Pemerintah Provinsi NTB telah menyiapkan beragam jenis bibit pohon, termasuk durian, alpukat, dan kopi, yang siap dibagikan kepada masyarakat. “Kami siapkan ratusan bibit pohon, mulai dari durian, alpukat, kopi, dan lainnya. Silakan masyarakat mengambil dan menanam,” tambahnya.
Gubernur Iqbal menyoroti peningkatan frekuensi bencana alam di NTB dalam dua bulan terakhir, khususnya banjir bandang yang sebelumnya jarang terjadi. Observasi ini didapatnya setelah melakukan kunjungan kerja ke berbagai wilayah, mulai dari Pulau Lombok hingga Pulau Sumbawa, termasuk Kota Bima dan Kabupaten Bima.
“Dalam dua bulan terakhir ini hampir semua tempat mengalami bencana, dan yang paling banyak dihadapi adalah banjir bandang yang dulu tidak pernah ada, sekarang mulai terjadi,” ungkapnya prihatin.
Menurutnya, fenomena ini tidak terlepas dari terganggunya keseimbangan alam akibat kerusakan hutan. Penggundulan hutan untuk pembukaan lahan tanpa memperhatikan kelestarian lingkungan menyebabkan tanah mudah terbawa aliran air saat hujan deras.
“Kondisi tersebut memicu banjir bandang dan merusak berbagai infrastruktur. Ketika hutan gundul, air tidak lagi terserap dengan baik. Akibatnya, lumpur dan air mengalir deras ke wilayah pemukiman dan merusak berbagai fasilitas,” jelas Gubernur.

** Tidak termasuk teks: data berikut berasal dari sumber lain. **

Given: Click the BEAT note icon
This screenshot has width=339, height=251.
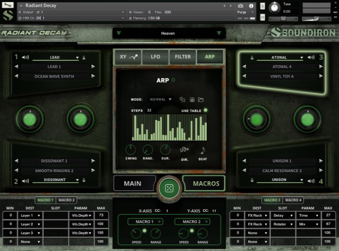Looking at the screenshot, I should pos(202,149).
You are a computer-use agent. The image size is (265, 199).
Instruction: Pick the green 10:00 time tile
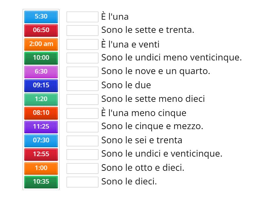tap(41, 58)
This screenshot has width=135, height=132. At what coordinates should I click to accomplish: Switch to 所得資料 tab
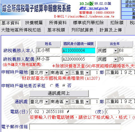(58, 23)
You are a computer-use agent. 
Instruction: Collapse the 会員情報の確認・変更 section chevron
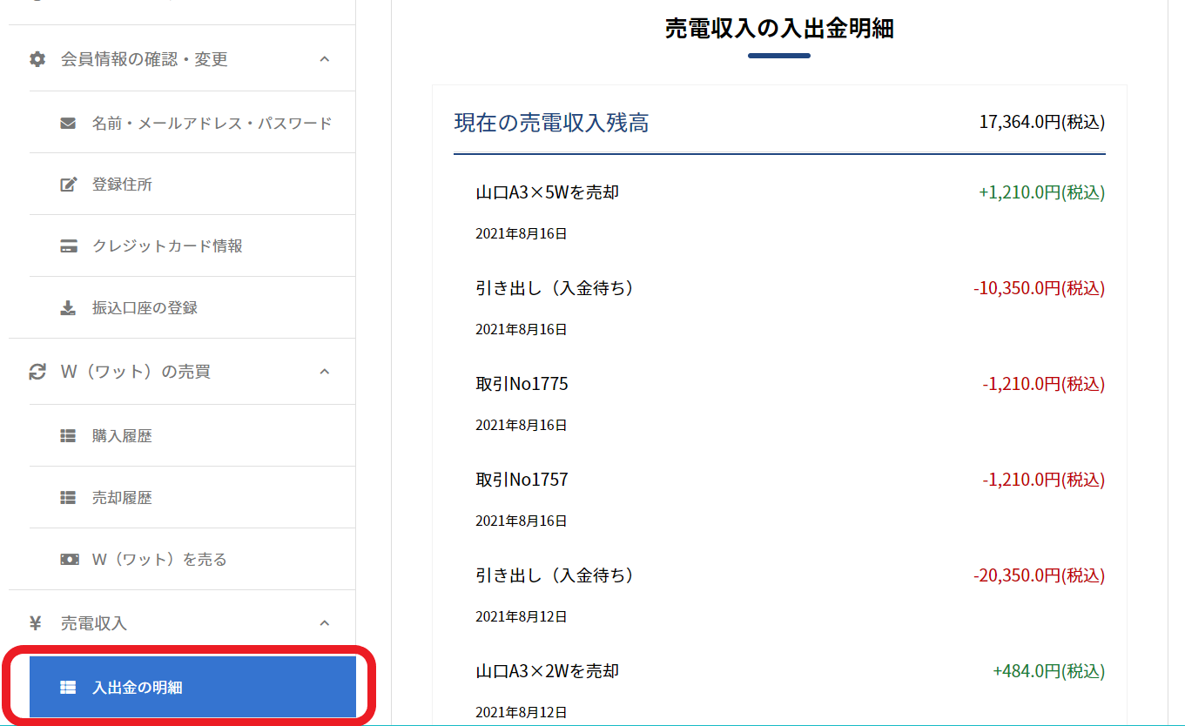click(x=324, y=59)
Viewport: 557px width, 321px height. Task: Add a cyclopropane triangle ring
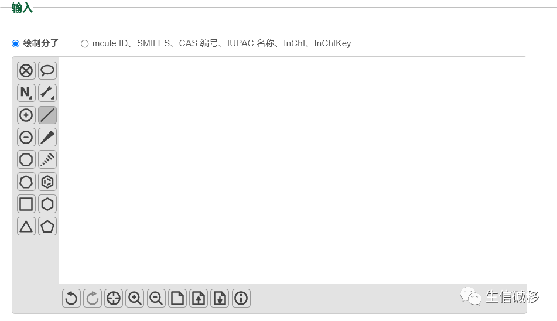point(26,226)
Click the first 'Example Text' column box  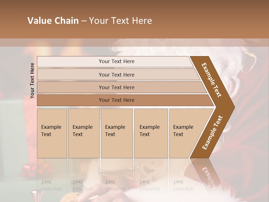(x=52, y=133)
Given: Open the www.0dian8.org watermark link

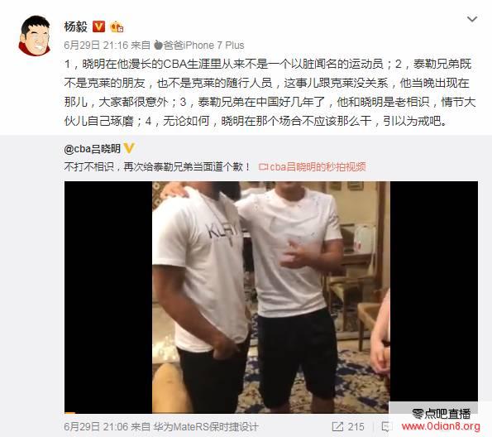Looking at the screenshot, I should tap(441, 426).
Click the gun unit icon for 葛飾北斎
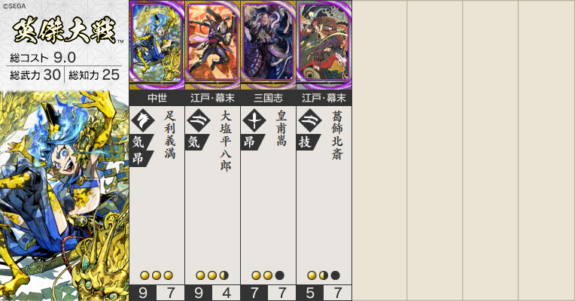Screen dimensions: 575x301 pos(310,120)
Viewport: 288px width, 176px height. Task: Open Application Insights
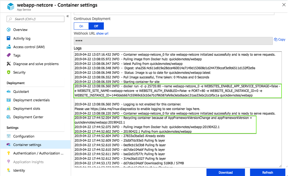click(x=28, y=162)
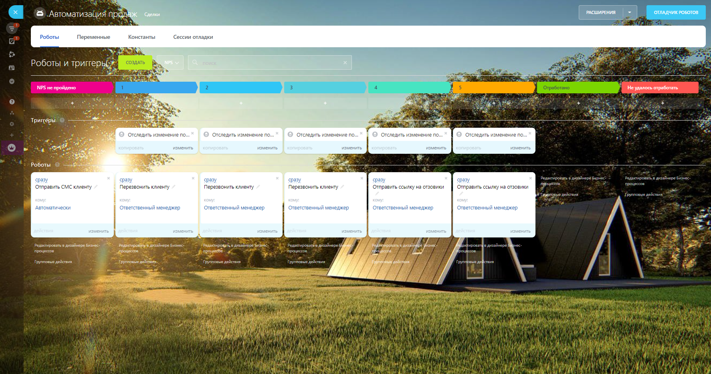Remove the Отправить СМС клиенту robot card
711x374 pixels.
(108, 178)
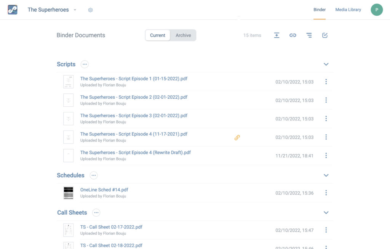Collapse the Schedules section chevron
Viewport: 390px width, 249px height.
[326, 175]
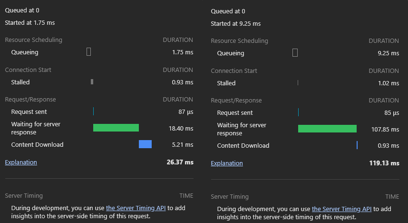Select the blue 5.21 ms Content Download bar

pos(145,144)
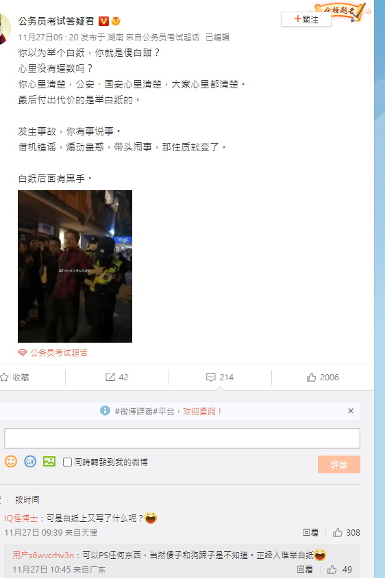Open IQ怪博士 user profile link

click(x=21, y=518)
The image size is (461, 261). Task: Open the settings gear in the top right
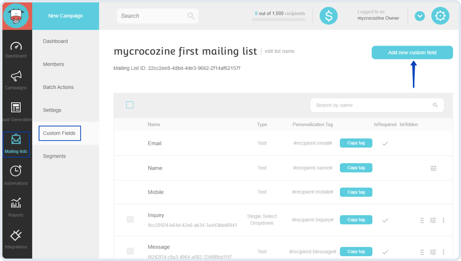(440, 16)
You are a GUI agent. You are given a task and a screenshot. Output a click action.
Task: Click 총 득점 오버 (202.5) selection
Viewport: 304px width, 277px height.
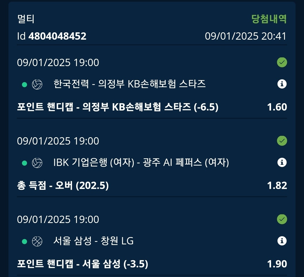(x=63, y=186)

Melalui momentum Safari Ramadan, Gubernur Iqbal kembali mengimbau masyarakat untuk bersama-sama menjaga kelestarian lingkungan dengan menanam pohon dan tidak merusak kawasan hutan. “Kami mengajak masyarakat untuk mulai melakukan gerakan menanam pohon sebagai upaya menjaga keseimbangan alam dan mencegah bencana banjir,” ujarnya.
Selain isu lingkungan, dalam kesempatan yang sama, Gubernur Iqbal juga mengajak masyarakat untuk mendoakan keselamatan umat Islam di berbagai negara di kawasan Timur Tengah yang tengah menghadapi situasi sulit. Hal ini mengingat banyaknya warga Indonesia, termasuk dari NTB, yang bekerja di sana. “Mari doakan saudara-saudara kita kaum muslimin dan muslimat agar diberikan keselamatan, kemudahan, dan solusi atas persoalan yang mereka hadapi,” pungkasnya.
Gubernur juga menyatakan kesiapannya untuk membuka ruang komunikasi bagi masyarakat yang ingin menyampaikan aspirasi secara langsung kepada Pemerintah Provinsi NTB.